## Task
Convert the data below into a numbered list, leaving out blank lines, covering only everything from the line containing "How do I perform: Click the 整型" down to the line containing "click(x=70, y=197)", both included.

[Raw data]

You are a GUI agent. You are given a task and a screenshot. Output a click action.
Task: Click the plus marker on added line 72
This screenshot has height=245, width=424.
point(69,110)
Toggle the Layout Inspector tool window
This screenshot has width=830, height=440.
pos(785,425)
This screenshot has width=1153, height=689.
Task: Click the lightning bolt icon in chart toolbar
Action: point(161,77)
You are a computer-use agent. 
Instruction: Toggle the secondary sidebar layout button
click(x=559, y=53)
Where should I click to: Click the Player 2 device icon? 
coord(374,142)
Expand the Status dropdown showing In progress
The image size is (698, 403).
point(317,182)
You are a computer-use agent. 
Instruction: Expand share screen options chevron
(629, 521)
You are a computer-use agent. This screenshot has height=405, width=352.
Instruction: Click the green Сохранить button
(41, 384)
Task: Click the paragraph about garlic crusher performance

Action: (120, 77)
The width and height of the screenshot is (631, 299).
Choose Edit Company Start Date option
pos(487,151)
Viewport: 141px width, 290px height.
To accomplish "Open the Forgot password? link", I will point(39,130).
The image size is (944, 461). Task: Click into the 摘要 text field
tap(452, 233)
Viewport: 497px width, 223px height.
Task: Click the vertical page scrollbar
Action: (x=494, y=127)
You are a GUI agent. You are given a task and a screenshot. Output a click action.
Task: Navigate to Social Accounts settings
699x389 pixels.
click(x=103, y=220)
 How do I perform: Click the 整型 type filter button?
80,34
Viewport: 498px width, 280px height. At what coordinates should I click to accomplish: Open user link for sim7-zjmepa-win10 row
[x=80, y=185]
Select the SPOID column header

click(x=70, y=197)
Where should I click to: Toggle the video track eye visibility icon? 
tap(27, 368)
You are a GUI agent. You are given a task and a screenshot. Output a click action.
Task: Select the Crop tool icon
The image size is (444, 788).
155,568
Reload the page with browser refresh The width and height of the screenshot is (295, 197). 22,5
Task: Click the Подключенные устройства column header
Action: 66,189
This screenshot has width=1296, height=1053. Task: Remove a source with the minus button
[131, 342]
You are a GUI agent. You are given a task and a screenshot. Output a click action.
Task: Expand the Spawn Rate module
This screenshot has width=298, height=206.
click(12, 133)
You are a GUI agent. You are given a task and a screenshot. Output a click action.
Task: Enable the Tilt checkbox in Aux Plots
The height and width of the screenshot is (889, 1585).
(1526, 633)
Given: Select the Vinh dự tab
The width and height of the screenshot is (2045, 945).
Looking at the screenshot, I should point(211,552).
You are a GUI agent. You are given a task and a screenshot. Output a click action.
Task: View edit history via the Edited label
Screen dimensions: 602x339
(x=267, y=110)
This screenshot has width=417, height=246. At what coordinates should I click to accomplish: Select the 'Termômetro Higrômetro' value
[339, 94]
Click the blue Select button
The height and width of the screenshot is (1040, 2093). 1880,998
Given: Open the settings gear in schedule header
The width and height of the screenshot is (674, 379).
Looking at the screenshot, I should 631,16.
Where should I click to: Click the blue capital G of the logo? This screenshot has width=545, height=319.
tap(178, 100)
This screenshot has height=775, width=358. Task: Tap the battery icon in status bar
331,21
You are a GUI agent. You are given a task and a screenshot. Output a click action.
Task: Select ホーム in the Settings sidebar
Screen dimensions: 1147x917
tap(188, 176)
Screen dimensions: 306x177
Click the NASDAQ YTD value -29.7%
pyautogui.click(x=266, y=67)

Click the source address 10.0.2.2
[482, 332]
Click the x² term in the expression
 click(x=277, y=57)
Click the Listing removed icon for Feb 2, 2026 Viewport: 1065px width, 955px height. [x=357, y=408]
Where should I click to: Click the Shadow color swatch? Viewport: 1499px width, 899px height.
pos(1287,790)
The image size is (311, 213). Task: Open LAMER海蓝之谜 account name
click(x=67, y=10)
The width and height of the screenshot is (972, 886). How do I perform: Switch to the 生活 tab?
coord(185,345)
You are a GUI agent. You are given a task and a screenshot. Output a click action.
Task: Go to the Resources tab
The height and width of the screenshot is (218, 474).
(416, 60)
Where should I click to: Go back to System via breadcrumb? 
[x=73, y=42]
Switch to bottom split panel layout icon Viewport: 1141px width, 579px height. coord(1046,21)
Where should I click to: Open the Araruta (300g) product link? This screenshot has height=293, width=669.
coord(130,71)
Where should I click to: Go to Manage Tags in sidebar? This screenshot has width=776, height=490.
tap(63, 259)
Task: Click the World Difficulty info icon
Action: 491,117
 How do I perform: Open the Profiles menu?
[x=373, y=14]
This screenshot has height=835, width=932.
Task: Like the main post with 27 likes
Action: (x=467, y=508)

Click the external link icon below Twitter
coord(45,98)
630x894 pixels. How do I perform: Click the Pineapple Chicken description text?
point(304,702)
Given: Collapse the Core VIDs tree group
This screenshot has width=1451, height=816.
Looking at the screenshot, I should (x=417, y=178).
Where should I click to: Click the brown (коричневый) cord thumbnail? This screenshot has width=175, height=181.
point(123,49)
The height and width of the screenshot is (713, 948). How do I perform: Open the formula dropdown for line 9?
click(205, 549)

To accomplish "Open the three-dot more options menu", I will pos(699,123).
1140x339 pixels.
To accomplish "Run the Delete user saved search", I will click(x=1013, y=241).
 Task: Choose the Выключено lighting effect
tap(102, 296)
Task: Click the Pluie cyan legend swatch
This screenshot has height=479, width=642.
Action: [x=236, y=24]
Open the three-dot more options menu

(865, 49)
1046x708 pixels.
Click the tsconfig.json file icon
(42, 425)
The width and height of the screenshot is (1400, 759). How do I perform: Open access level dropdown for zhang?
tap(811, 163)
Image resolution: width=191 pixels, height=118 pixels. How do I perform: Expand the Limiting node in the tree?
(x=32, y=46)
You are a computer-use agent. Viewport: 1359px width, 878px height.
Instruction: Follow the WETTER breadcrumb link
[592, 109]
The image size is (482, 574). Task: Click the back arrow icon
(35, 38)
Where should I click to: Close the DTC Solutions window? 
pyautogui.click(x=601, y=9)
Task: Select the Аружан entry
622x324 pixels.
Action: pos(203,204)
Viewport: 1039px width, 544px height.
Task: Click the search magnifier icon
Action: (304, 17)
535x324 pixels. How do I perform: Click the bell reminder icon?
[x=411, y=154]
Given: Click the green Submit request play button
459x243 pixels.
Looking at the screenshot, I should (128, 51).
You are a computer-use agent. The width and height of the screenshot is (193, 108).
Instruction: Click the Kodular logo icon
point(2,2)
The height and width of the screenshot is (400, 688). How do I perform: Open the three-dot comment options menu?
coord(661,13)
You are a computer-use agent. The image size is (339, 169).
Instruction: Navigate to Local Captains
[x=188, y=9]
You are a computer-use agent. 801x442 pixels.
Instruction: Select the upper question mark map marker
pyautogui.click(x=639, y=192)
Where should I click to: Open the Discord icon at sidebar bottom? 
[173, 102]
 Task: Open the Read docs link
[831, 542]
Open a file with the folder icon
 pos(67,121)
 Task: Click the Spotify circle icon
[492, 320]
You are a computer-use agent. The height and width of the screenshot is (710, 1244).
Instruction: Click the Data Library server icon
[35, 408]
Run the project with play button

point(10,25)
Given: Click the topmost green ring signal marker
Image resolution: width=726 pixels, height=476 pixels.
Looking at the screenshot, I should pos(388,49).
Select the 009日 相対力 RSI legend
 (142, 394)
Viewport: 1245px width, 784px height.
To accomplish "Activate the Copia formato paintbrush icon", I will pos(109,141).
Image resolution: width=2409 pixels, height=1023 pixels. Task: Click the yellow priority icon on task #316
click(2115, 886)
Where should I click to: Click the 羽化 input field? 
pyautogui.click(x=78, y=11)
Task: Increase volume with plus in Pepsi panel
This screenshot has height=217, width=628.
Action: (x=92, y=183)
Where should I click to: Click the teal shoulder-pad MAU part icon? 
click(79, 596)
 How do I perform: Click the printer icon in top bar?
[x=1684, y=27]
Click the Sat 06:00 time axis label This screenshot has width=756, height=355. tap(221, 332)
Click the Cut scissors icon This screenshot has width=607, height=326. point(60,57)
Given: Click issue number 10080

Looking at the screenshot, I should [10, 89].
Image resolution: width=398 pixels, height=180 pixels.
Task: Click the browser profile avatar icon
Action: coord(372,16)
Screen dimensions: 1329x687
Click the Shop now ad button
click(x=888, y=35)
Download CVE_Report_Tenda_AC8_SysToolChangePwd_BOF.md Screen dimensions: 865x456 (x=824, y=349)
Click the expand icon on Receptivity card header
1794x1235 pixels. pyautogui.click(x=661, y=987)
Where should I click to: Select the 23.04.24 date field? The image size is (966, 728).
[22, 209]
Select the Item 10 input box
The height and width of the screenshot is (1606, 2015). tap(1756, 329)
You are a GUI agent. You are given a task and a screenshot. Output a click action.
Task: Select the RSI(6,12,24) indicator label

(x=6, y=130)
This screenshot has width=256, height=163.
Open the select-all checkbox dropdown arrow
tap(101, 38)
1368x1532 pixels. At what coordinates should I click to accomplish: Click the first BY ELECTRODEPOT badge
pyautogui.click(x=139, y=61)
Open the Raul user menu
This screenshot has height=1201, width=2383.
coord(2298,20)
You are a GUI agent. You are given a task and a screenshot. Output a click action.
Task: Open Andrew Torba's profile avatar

## Solution to this exercise
1.  How do I perform: Click the 整型 type filter button?
2. 80,34
3. Viewport: 498px width, 280px height. At what coordinates should I click to accomplish: Open user link for sim7-zjmepa-win10 row
4. [x=80, y=185]
5. Select the SPOID column header
6. click(x=70, y=197)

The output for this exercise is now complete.